If a beak or toenail is split, or broken far back, if clotting gel does not stop bleeding, apply ice to the nail or beak, and take the bird immediately to your avian veterinarian.

Scissors: can be used to cut tape, feathers, fibers wrapped around a toe, etc.

In emergencies, remain calm. Gently restrain your bird in a towel or paper towel to examine it. Use the penlight. Stop any serious bleeding with pressure and a sterile gauze, or use clotting gel. If there are obvious fractures (broken bones), wrap the bird in a stockinette to prevent the wings from flapping, or apply a splint to keep broken bones from causing more tissue damage.

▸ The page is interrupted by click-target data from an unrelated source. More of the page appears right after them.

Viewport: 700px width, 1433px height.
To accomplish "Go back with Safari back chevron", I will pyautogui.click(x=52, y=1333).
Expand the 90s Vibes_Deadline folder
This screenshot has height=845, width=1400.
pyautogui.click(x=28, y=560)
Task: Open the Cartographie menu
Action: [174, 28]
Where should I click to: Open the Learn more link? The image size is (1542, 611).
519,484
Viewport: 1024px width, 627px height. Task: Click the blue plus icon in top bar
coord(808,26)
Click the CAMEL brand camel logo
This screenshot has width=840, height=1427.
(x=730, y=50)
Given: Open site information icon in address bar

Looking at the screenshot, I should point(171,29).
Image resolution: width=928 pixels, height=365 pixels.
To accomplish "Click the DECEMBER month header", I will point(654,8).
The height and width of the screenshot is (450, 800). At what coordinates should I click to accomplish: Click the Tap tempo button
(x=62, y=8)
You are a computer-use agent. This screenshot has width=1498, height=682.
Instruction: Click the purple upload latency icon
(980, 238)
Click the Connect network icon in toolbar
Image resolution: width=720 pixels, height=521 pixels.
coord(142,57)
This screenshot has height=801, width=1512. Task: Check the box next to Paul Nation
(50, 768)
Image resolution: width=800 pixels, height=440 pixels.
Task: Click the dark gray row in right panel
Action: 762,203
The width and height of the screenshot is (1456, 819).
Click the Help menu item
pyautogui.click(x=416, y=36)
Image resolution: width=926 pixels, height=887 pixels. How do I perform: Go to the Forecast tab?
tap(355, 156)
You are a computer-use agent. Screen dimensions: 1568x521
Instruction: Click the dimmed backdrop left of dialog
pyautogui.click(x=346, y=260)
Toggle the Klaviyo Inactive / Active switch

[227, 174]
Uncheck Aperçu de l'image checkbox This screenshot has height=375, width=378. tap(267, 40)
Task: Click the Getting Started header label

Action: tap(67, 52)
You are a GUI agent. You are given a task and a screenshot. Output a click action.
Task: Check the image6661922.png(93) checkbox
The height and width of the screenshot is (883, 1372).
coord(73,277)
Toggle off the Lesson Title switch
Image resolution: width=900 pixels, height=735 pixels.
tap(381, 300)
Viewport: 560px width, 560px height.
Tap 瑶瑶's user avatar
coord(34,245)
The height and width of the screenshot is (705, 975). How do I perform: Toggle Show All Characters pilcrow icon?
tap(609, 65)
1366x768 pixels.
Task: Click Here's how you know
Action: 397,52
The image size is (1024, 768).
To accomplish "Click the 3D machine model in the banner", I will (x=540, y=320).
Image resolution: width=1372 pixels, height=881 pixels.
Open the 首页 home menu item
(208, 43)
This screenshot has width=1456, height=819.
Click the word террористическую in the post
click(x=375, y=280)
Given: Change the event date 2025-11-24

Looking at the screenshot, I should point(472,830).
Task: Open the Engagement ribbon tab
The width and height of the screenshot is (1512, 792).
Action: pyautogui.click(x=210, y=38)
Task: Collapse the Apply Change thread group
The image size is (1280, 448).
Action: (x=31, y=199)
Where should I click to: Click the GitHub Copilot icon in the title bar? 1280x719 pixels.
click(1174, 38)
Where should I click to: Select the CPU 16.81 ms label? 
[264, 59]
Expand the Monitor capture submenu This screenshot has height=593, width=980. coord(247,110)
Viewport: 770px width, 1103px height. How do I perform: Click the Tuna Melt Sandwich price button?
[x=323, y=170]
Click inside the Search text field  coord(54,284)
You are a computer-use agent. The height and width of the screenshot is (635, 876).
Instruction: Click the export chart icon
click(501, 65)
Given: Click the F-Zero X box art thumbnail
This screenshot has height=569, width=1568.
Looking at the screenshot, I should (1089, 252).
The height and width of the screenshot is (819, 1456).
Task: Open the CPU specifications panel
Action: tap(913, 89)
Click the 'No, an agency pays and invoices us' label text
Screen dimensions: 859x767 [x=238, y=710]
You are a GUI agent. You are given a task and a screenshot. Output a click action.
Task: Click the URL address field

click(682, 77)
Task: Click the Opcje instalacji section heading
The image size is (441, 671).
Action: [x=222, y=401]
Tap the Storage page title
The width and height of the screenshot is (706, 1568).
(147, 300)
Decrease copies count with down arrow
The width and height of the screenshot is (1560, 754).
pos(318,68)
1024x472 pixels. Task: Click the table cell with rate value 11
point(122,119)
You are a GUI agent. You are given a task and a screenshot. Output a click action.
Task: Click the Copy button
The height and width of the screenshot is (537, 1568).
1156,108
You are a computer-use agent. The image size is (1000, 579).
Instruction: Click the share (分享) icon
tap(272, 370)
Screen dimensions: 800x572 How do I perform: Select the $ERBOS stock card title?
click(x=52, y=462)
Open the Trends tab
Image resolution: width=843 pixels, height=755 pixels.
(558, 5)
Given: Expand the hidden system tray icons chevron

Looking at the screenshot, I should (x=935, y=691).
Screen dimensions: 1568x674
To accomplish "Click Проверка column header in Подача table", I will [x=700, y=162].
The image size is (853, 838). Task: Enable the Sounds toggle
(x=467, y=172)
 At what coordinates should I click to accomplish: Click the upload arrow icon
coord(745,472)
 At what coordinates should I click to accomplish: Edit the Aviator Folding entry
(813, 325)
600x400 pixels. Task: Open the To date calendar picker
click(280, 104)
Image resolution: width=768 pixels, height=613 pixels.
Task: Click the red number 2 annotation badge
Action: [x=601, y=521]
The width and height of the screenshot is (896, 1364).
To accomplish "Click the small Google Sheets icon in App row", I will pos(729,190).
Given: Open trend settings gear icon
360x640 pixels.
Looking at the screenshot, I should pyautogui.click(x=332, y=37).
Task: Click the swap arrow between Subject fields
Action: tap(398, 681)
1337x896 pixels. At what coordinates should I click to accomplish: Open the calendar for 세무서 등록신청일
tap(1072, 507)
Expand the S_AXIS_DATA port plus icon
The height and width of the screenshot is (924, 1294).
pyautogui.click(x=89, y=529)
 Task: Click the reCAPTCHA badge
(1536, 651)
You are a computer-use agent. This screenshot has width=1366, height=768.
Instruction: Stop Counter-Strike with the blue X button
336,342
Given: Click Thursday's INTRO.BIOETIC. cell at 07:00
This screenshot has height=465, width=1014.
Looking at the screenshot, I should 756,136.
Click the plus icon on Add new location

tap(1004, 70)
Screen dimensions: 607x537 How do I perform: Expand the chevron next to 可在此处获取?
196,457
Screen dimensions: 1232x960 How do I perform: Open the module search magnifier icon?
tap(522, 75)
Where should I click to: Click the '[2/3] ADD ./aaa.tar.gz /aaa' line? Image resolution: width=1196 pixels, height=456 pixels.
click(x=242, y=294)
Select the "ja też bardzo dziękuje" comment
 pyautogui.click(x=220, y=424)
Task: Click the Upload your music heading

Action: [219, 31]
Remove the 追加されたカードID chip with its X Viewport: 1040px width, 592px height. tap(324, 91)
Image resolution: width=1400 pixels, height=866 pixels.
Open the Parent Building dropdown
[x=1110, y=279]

Keep an injured bird warm by transporting it on a heating pad, hot water bottle or make-shift water bottle that is a latex glove filled with hot water. Transport it in a carrier, box or plastic box covered with a towel, to minimize visual stimuli and make sure the bird is secured and cannot escape.

To safely transport your bird to the vet, remember these three things:

  1. warmth
  2. darkness
  3. carrier

Birds that have ingested or inhaled a poison (plant, household chemical, etc.), those that have fallen into a sink, commode or swimming pool, those that have bitten a cord and have received a shock, birds that have been stepped on, closed in a door, hit a ceiling fan or window, those bitten by another house pet (cat, dog, ferret, etc.), those receiving a burn, those acting sick (fluffed up, weak, not vocalizing, coughing, sneezing, having a nasal discharge or diarrhea, those not eating well, sleeping more than usual, or having any swellings, limps, bumps or sores, should all be taken immediately to an avian veterinarian.

It is best to establish a relationship with an avian vet prior to having an emergency. Find out how many birds the vet sees a week, and if they attend avian continuing education courses. Also find out how many vets in the practice will see birds. Find out if they do their own emergencies, or if they refer them elsewhere. If they are referred, find out if there are avian vets on staff. If you are fortunate, you may be able to use a Board Certified Avian Specialist. Only vets that have taken and passed a very difficult exam offered by the American Board of Veterinary Practitioners can call themselves avian specialists. Make an appointment for a "well-bird" exam for your pet bird, so that you can establish with an avian vet who will then know you and your bird. Allow your vet to perform recommended tests, as it is impossible to ascertain the health of a bird simply by looking at it.

Hopefully, you will never need to use the supplies contained in your first aid kit, but it is nice to know that you have it! And remember, if you do use the supplies, be sure to restock it.